La intriga por esta singular concentración de monseñores queda disipada en poco tiempo. El que estaba situado a la derecha de la formación tomó la palabra y se manifestó con suma gravedad de la siguiente forma:

“Estimados cofrades: desde que dimos nuestro apoyo al Alzamiento Nacional para derrotar a las hordas marxistas que amenazaban a nuestra nación, hemos sido fieles al caudillo y al régimen que estableció finalizada la contienda civil. Pero en estos 23 años transcurridos se han ido deteriorando hasta tal extremo los principios de la convivencia democrática y el ejercicio de los derechos humanos más esenciales, que sólo cabe actuar con la máxima contundencia frente a este régimen dictatorial. Así que por cada principio y derecho vulnerado, hemos decidido que los hermanos aquí presentes luzcan sobre su pecho un lazo que lo represente. El lazo blanco, que simboliza la vida, mostrará nuestro total rechazo a la existencia de la pena de muerte. Otro azul, que representa las libertades, será para protestar por las que han sido pisoteadas. Con el verde pretendemos manifestar la esperanza que anida en nuestros corazones para recuperar los valores democráticos perdidos. Y, por último, llevaremos un lazo amarillo para expresar nuestra indignación por la situación vejatoria y discriminatoria en la que se mantiene a la mujer respecto al hombre..”

Una vez pronunciadas estas palabras, los cuatro obispos se dirigieron hacia los penitentes y fueron colocando en sus pechos los distintos lazos hasta que, llegado el momento en el que sólo quedaban los hermanos mayores y el capataz por banderillear, atronó en la Iglesia el ruido de unos cascos de caballos al galope. Entraban por la puerta principal del templo y, sobre ellos, montaban unos individuos con uniforme gris que blandiendo unas porras extremadamente largas y delgadas, se dirigieron con actitud insólitamente agresiva hacia los obispos. En escasos minutos fueron golpeados, reducidos, esposados y sacados de la Iglesia con extrema violencia. Según se explicó con posterioridad, los que se disfrazaron de obispos eran unos alocados republicanos antifranquistas a los que se les ocurrió esta descabellada idea para mostrar su animadversión al régimen y a los que lo apoyaban.

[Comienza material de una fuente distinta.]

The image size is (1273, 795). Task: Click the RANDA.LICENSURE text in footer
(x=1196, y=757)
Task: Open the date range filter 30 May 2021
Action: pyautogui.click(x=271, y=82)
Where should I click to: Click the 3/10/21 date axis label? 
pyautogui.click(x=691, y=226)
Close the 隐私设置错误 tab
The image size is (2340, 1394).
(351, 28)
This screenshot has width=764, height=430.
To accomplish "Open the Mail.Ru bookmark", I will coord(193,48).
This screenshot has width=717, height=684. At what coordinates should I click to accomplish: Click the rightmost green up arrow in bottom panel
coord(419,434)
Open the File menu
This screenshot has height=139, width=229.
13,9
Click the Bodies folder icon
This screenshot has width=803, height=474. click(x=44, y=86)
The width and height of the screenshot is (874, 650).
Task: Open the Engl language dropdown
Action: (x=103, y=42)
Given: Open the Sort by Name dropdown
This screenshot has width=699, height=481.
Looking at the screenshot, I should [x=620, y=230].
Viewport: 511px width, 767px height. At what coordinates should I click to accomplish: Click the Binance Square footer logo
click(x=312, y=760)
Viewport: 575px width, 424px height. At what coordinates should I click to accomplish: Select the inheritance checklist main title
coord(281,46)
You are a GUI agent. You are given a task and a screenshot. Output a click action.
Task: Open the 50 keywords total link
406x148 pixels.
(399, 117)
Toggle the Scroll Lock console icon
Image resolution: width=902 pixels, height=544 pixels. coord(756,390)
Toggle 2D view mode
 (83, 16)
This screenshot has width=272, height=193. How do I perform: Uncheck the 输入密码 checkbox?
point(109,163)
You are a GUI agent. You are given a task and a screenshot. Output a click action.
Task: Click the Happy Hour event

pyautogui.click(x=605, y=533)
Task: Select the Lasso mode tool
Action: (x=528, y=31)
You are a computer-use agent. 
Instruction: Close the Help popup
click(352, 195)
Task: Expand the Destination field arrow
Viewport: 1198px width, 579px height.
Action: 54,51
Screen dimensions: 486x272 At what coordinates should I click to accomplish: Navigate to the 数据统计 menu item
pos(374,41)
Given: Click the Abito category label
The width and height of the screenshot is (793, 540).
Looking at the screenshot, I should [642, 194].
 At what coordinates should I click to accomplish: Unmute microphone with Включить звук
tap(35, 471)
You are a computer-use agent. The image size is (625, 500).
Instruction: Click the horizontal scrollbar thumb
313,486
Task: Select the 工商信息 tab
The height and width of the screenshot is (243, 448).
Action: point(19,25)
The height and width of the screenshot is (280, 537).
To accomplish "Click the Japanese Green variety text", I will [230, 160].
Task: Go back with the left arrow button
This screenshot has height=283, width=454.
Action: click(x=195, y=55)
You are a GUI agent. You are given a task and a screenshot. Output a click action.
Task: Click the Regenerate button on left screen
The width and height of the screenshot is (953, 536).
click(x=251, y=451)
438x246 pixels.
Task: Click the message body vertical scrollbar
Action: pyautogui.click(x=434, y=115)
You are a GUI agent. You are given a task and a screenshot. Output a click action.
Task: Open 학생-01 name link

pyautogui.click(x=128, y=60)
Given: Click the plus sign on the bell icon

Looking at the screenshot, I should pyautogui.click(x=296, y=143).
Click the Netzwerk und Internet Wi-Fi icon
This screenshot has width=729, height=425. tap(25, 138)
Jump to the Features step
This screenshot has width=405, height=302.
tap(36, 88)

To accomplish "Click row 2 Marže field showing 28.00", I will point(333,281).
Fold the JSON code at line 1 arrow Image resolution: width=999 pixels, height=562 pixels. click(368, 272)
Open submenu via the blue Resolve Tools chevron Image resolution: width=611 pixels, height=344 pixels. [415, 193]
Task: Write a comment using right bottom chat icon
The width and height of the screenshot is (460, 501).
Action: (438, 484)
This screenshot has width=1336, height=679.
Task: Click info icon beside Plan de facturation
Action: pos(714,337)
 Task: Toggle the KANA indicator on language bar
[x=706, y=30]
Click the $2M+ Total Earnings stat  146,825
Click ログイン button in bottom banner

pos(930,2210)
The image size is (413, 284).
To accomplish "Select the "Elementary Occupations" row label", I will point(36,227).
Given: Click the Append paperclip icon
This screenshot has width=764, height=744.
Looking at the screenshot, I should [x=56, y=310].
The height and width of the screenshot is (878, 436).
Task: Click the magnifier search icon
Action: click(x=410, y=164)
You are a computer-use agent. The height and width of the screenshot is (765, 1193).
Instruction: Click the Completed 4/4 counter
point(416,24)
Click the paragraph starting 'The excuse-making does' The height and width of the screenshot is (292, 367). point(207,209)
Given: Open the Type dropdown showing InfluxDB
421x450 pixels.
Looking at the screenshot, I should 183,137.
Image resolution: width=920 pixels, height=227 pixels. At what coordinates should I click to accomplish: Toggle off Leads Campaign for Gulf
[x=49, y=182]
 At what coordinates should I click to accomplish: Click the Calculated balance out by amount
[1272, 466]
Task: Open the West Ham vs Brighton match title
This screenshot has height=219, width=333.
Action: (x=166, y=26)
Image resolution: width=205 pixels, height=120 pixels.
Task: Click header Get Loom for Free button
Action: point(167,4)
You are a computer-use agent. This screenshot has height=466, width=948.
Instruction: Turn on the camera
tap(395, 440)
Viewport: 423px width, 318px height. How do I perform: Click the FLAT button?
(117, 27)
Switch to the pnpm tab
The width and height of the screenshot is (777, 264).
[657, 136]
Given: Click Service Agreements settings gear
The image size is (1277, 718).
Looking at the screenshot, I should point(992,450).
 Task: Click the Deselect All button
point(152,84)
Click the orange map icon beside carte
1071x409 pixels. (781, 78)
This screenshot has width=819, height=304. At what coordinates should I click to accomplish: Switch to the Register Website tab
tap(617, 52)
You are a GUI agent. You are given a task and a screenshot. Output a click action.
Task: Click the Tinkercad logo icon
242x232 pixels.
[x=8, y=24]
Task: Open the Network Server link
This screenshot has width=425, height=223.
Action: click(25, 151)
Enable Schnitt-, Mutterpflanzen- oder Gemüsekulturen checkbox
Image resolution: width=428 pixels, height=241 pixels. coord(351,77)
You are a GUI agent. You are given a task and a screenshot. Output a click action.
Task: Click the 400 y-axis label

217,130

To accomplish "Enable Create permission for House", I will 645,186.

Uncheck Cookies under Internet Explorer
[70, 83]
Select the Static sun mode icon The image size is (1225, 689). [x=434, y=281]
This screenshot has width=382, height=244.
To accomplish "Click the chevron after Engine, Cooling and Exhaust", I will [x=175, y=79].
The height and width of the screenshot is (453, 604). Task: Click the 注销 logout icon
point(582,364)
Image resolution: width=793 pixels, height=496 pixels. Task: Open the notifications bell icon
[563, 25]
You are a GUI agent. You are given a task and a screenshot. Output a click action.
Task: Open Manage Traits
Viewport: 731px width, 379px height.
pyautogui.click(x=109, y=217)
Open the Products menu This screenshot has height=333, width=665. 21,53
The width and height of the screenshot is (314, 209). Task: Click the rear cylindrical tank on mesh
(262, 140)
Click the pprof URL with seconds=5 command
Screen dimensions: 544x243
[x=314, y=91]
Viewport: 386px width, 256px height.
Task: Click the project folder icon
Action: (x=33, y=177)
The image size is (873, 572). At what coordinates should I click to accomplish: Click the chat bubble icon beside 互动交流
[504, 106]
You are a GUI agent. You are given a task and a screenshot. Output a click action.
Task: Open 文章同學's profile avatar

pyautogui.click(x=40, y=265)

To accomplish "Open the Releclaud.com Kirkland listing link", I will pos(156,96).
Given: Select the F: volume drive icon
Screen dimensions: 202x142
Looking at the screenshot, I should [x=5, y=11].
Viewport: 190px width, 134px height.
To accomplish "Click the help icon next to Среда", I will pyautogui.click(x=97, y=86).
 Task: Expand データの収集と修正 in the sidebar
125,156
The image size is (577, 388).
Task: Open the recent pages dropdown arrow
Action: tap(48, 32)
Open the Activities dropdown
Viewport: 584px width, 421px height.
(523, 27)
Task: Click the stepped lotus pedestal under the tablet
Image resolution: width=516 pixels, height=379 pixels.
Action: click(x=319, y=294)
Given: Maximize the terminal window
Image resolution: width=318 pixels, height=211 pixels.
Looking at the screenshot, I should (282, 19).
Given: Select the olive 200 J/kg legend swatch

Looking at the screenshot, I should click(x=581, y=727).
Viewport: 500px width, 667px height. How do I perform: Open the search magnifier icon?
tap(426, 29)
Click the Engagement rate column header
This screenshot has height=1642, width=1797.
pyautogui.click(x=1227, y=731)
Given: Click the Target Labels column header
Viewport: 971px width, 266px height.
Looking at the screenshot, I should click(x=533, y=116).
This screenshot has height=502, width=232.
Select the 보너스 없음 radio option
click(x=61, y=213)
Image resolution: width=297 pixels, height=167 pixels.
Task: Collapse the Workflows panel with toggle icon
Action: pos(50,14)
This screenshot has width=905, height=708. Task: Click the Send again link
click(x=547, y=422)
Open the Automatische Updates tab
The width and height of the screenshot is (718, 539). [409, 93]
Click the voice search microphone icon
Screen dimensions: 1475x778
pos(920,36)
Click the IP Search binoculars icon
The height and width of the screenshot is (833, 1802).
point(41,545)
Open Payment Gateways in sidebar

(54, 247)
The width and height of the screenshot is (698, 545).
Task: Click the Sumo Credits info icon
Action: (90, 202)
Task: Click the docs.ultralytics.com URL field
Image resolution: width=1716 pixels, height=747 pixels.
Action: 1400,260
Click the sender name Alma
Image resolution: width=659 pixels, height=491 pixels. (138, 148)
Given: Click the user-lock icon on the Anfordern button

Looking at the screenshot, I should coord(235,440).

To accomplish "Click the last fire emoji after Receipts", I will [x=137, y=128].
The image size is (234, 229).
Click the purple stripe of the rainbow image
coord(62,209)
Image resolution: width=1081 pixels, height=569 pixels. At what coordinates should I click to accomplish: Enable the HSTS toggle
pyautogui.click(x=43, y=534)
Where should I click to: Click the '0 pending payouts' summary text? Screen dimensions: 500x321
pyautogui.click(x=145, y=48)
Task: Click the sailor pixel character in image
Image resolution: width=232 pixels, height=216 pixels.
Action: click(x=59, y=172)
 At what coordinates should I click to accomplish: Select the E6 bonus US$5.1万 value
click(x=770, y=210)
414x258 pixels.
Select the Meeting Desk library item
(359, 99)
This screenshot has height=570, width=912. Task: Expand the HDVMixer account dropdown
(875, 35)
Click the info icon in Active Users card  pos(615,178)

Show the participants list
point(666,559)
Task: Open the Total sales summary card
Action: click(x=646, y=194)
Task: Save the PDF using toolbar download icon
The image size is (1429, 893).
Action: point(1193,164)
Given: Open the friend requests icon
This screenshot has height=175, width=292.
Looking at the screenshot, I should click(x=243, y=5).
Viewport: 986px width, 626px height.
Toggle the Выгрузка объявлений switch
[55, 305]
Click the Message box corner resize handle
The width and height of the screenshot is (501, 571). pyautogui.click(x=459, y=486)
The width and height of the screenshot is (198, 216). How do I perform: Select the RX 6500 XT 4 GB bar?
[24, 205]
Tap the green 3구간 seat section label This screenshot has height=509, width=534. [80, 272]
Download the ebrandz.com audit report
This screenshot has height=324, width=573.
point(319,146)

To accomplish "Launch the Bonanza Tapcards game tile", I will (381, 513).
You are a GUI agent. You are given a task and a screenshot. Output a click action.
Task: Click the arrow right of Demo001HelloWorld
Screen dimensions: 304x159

Mi sueño terminó con el sonoro aldabonazo del llamador que propinó el capataz para ordenar a los costaleros que levantasen el paso e iniciar el recorrido procesional, mientras gritaba: “Para que estos cabrones acaben sus vidas a garrote vil, levantad el Cristo hasta el cielo. ¡A esta va a ser! ”

En ese mismo instante, el vecino de enfrente dio un gran portazo al salir de su casa. Seguramente, iría con prisas a una reunión a la que había sido convocado por su Hermandad. Él es el portador de la “Cruz de Guía” y está pendiente de que le confirmen si junto con la cruz habrá de llevar también un lazo blanco en defensa de la vida del zigoto.

¡Habrá que reconocer que los jerarcas de la Iglesia Católica Española han agudizado sorprendentemente su sensibilidad tras la muerte del dictador!